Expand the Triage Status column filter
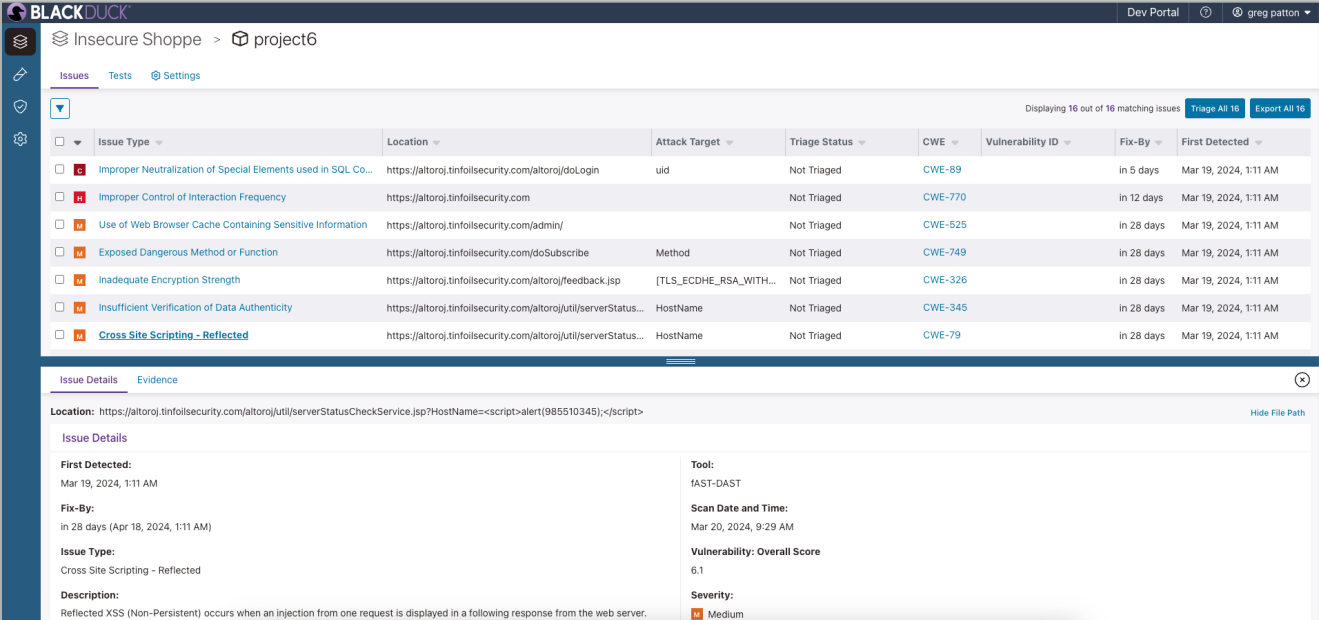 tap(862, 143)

◇ ◇ ◇ ◇

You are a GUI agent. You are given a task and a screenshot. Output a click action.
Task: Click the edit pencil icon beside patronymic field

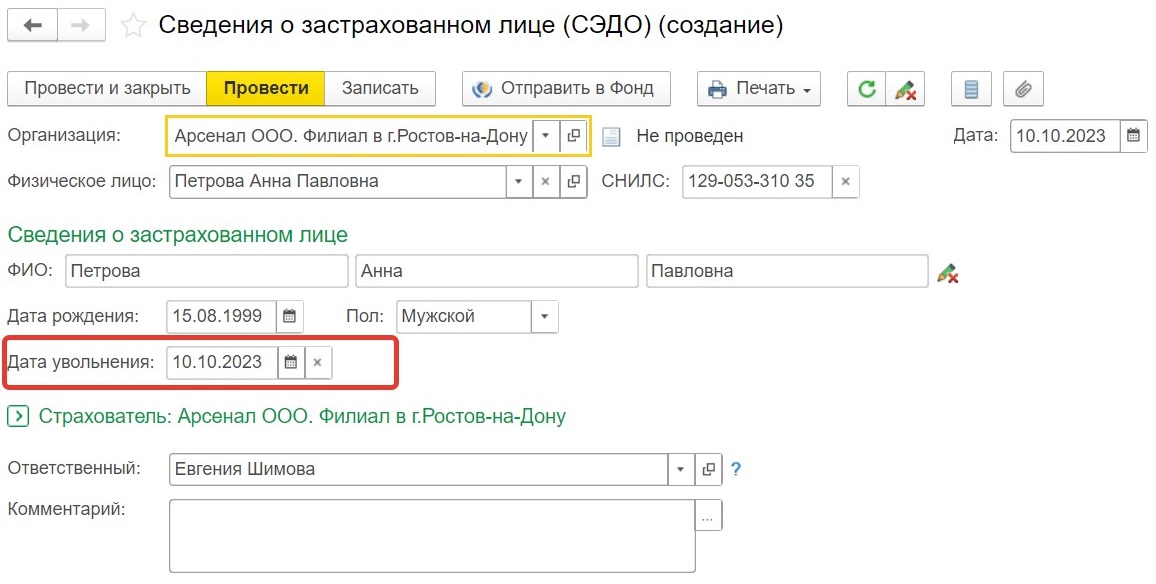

◇ ◇ ◇ ◇

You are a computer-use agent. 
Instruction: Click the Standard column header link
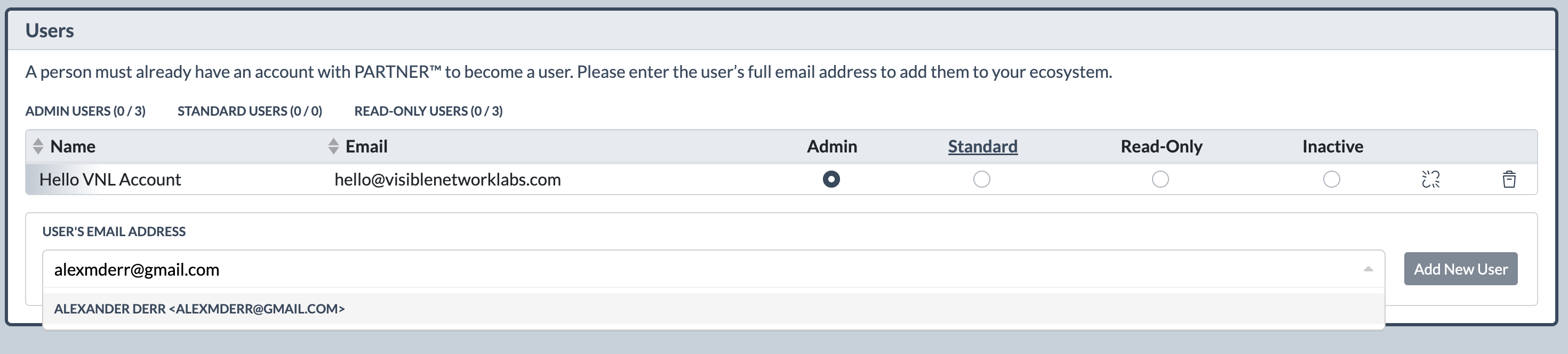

◇ ◇ ◇ ◇

_Task directions:_
Please report every line of the records above that contains the word "agent".

_Completed exercise:_
You are a GUI agent. You are given a task and a screenshot. Output a click action.
You are a computer-use agent. 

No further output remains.